If the flow slows, you need to know why

Microsoft is updating Azure Firewall to give admins a better idea what is happening when traffic in the cloud slows or shows atypical behavior.

The latest features – Latency Probe metric, Flow Trace logs, and Top Flows logs – have been released in preview and are aimed at improving the Azure firewall-as-a-service's ability to let admins know why the level of performance in the cloud is fluctuating, according to Shabaz Shaik, product manager II for cloud security engineering and Azure network security at Microsoft.

Azure Firewall sits between the application server and end user, keeping an eye on application traffic and ensuring security policies for the traffic are enforced, Shaik wrote. Given that Microsoft is the world's second-largest cloud service provider behind Amazon Web Services, there is a lot of traffic that runs through Azure's firewalls.

"In case of any latency or disconnection to the application, the firewall acts as a great point to look at this traffic and troubleshoot the root cause," he wrote. "Azure Firewall now offers new logging and metric enhancements designed to increase visibility and provide more insights into the traffic processed by the firewall."

A key health indicator of network health is how fast the traffic is moving so monitoring the latency is key to sussing out problems in the service, he said.

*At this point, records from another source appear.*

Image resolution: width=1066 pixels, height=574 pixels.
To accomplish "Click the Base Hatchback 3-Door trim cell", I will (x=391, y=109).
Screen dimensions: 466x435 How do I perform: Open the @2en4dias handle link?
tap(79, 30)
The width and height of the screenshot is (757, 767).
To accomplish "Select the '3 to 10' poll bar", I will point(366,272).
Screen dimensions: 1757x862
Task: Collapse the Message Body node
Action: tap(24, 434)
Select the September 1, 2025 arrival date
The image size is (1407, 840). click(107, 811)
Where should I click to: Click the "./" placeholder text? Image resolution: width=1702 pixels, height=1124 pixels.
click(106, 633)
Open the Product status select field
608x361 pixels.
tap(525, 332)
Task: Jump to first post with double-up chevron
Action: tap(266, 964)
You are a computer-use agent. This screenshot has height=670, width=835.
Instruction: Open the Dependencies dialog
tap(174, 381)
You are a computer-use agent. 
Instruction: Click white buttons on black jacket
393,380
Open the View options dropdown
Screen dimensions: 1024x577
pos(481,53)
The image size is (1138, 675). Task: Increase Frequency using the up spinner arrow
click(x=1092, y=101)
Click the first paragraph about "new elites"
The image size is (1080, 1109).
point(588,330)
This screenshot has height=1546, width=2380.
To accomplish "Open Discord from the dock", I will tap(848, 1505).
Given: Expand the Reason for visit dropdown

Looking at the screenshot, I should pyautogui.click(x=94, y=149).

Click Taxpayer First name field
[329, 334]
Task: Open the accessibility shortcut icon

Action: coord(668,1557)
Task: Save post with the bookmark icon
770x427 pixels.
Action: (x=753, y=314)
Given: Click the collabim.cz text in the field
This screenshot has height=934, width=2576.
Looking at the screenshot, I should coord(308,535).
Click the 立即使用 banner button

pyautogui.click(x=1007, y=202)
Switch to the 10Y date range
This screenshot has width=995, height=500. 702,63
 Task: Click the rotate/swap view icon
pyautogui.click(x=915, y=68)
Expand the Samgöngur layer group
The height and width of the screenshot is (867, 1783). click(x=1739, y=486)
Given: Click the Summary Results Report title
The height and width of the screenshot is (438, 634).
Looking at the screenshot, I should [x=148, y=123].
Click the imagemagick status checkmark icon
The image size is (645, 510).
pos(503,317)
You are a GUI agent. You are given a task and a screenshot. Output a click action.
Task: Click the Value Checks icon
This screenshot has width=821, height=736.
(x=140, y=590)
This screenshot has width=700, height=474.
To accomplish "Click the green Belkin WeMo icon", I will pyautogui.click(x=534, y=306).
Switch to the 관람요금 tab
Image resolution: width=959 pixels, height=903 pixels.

The Latency Probe metric is based on Pingmesh technology, which measures and analyzes network interactions in large datacenters.

Using Pingmesh, the Latency Probe metric measures the average latency of the firewall itself – which Shaik wrote is on average about 1m/s, though it varies based on the deployment size and environment – and not the end-to-end latency of individual packets.

"If Azure Firewall is experiencing latency, it could be due to various reasons such as high CPU utilization, traffic throughput, or networking issues," Shaik wrote.

Azure Firewall also logs the various traffic types, including network, application, and threat intelligence. However, right now the logs show only the first try of a TCP connection – the SYN packet – but not the whole process. They don't see every data slug that runs through the firewall or if there are issues like packets being dropped or traffic running through asymmetric routes.

That's where Flow Trace logs come in, Shaik wrote. Asymmetric routes can be caused by errors like adding a wrong command in the firewall path. Admins can look at network logs for the first SYN packet and then enable Flow Trace to see more flags for verification, such as SYN-ACK, FIN, RST, and INVALID.

"By adding these additional flags in Flow Trace logs, IT administrators can now see the return packet if there was a failed connection or an unrecognized packet," he wrote.

The Top Flows feature comes at this from a slightly different angle. Azure Firewall Standard can process up to 30Gb/s and Azure Firewall Premium up to 100Gb/s of network traffic. That said, the traffic flows can be bulky based on size or duration of the packets, which can have a domino effect on other traffic flows and the processing by the firewall.

The Top Flows – which also are known as Fat Flows – log can show IT admins what is driving the highest bandwidth through the firewall. The logs will identify the top traffic flows passing through the firewall and traffic-related anomalies and furnish admins with the necessary information to decide whether the traffic should be allowed or denied.

Shaik cautioned that running Top Flows can eat up a lot of CPU power, recommending that organizations use the feature for specific issues and for no longer than a week at a time.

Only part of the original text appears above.